Consegna A
Stabilisci se le affermazioni seguenti concordano con l'estratto sull'HIV, rispondendo sì o no e citando alla lettera le parole decisive: (i) dal 2008 il contagio da HIV va comunicato obbligatoriamente al Ministero della Sanità; (ii) il counselling è previsto solo quando il test risulta positivo; (iii) il semplice contagio da HIV, senza AIDS conclamata, non conta come malattia ai fini del reato di lesioni.
Consegna B
Ricopia fedelmente il passo dell'estratto sull'HIV compreso tra "Si ritiene, invero, che" e "farmaci c.d. antiretrovirali).".

In particolare, dal 2008, il contagio da HIV (e non più i soli casi di AIDS conclamata) è stato inserito fra le malattie infettive oggetto di comunicazione obbligatoria da parte del personale medico al Ministero della Sanità: la gestione di tali dati viene effettuata in modo anonimo.
Le raccomandazioni per il personale sanitario (previste dal Decreto Ministeriale del 31.3.2008) prevedono che al soggetto che si sottopone alle analisi venga assicurato un corretto approccio di counselling sia in caso di test negativo, sia in caso di test positivo.
Nel primo caso saranno consigliabili, ad esempio, spiegazioni sia in ordine ai comportamenti a rischio ed alle precauzioni da tenere, sia in ordine al c.d. periodo finestra (periodo durante il quale il test risulterà negativo anche in caso di contagio avvenuto).
Nel secondo caso l'assistenza dovrà certamente essere più pregnante e dovrà essere l'occasione per avvicinare i pazienti ai Centri Specializzati e quindi alla cura dell'infezione.
Per quanto riguarda poi i comportamenti che il soggetto consapevole di aver contratto il virus deve tenere, si aprono gravi problematiche anche in relazione alle altre infezioni a trasmissione sessuale.
Si ritiene, invero, che gli obblighi non possano essere particolarmente gravosi, poiché ne potrebbe derivare un rischio di allontanamento dei soggetti infetti dalle strutture specializzate con evidenti conseguenze sul rischio di diffusione del virus.
La descrizione del comportamento che deve essere tenuto, in assenza di una specifica regolamentazione normativa, è sostanzialmente affidata al codice penale ed alla sua applicazione da parte della giurisprudenza.
È ormai pacifico che il mero contagio da HIV debba essere ritenuto malattia giuridicamente rilevante ai fini della configurabilità del reato di lesioni, anche nel caso in cui non ne sia derivata la degenerazione in AIDS conclamata (degenerazione che allo stato della scienza può essere scongiurata dalla costante assunzione dei farmaci c.d. antiretrovirali).
L'infezione non è infatti debellabile e comporta: la necessità di un continuo trattamento farmacologico, la riduzione della durata della vita e la compromissione dell'organo della riproduzione (divenuto un veicolo di trasmissione del virus al concepito).
L'unica condotta richiesta alla persona infetta da HIV, o da altre malattie a trasmissione sessuale, in caso di rapporti, è, in sostanza, quella di utilizzare il preservativo al fine di evitare il contagio.

Voci fornite
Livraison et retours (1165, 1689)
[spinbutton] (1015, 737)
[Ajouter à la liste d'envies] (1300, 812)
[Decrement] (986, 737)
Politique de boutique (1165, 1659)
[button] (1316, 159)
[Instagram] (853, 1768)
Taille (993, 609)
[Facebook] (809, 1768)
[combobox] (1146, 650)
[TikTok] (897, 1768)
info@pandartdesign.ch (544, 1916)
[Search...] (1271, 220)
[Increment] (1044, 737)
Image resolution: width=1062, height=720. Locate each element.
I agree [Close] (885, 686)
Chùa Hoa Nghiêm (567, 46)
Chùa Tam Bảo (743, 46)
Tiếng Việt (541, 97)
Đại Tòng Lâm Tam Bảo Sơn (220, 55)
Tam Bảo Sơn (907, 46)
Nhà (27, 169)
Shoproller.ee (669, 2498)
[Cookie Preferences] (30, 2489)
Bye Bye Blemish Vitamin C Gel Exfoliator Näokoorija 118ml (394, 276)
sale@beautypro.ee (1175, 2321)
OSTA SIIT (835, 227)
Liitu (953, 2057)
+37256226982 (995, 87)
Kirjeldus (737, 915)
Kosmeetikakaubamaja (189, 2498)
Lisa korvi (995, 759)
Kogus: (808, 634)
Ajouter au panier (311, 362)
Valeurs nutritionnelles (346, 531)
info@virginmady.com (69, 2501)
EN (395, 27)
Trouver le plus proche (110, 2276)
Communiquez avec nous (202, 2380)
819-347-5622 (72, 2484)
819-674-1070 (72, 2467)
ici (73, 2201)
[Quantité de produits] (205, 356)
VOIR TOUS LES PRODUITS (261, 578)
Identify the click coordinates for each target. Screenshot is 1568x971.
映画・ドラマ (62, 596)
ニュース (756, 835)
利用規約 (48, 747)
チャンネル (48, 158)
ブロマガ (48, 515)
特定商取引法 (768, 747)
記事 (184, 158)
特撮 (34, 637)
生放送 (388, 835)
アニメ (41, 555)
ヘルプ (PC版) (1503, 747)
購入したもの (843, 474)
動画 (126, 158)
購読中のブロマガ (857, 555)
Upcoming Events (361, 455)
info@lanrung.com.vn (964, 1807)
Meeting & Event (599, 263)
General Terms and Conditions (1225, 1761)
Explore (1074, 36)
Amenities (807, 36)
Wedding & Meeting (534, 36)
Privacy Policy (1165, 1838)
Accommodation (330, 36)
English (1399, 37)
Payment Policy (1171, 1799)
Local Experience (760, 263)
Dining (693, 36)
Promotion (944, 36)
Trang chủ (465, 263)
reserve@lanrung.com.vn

Risultato atteso A
(i) Sì: "dal 2008, il contagio da HIV (e non più i soli casi di AIDS conclamata) è stato inserito fra le malattie infettive oggetto di comunicazione obbligatoria da parte del personale medico al Ministero della Sanità".
(ii) No: "sia in caso di test negativo, sia in caso di test positivo".
(iii) No: "il mero contagio da HIV debba essere ritenuto malattia giuridicamente rilevante ai fini della configurabilità del reato di lesioni, anche nel caso in cui non ne sia derivata la degenerazione in AIDS conclamata".

Risultato atteso B
Si ritiene, invero, che gli obblighi non possano essere particolarmente gravosi, poiché ne potrebbe derivare un rischio di allontanamento dei soggetti infetti dalle strutture specializzate con evidenti conseguenze sul rischio di diffusione del virus.
La descrizione del comportamento che deve essere tenuto, in assenza di una specifica regolamentazione normativa, è sostanzialmente affidata al codice penale ed alla sua applicazione da parte della giurisprudenza.
È ormai pacifico che il mero contagio da HIV debba essere ritenuto malattia giuridicamente rilevante ai fini della configurabilità del reato di lesioni, anche nel caso in cui non ne sia derivata la degenerazione in AIDS conclamata (degenerazione che allo stato della scienza può essere scongiurata dalla costante assunzione dei farmaci c.d. antiretrovirali).